Vegetarian Southern-Style Mushroom Gravy
Serves: 4-6   Start to Finish: 15-20 minutes

Ingredients
2 teaspoons olive oil
1 cup roughly chopped portobello mushroom (approx. 1 lg cap)
1 cup sliced shiitake mushrooms (remove stems, approx. 5 mushrooms)
1 teaspoon fine-grain sea salt, divided (plus more to taste)
1 tablespoon chopped garlic (approx. 2 large cloves)
2 tablespoons butter
2 tablespoons all-purpose flour
1.5 cups whole milk
1/2 teaspoon black pepper
1-2 pinches nutmeg

To Make
Heat olive oil in medium skillet over medium heat. Add mushrooms and 1/4 teaspoon salt. Cook for 5 minutes, until mushrooms are reduced by about half. Set aside.

In a medium sauce pan, melt butter over medium heat. Add garlic and cook until just starting to turn golden. Whisk in flour, 1 tablespoons at a time, until a smooth paste forms.
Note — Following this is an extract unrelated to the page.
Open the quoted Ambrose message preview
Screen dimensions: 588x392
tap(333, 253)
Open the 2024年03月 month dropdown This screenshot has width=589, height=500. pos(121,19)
Continue cooking, whisking frequently, for about 3 minutes.

Whisk in whole milk in 1/2 cup increments. Once all milk is added, stir in cooked mushrooms, 3/4 tsp salt, pepper and nutmeg. Continue to stir frequently until gravy has reached a thick and rich texture, 3-5 minutes. Add more salt to taste, then remove from heat.

Serve gravy over biscuits (obviously), over chicken (if that’s your thing), or a pan-fried cauliflower steak (genius). I served this batch over Immaculate brand organic ready-to-bake biscuits with some steamed baby spinach.

If gravy gets too think, add a bit more milk until desired consistency is reached.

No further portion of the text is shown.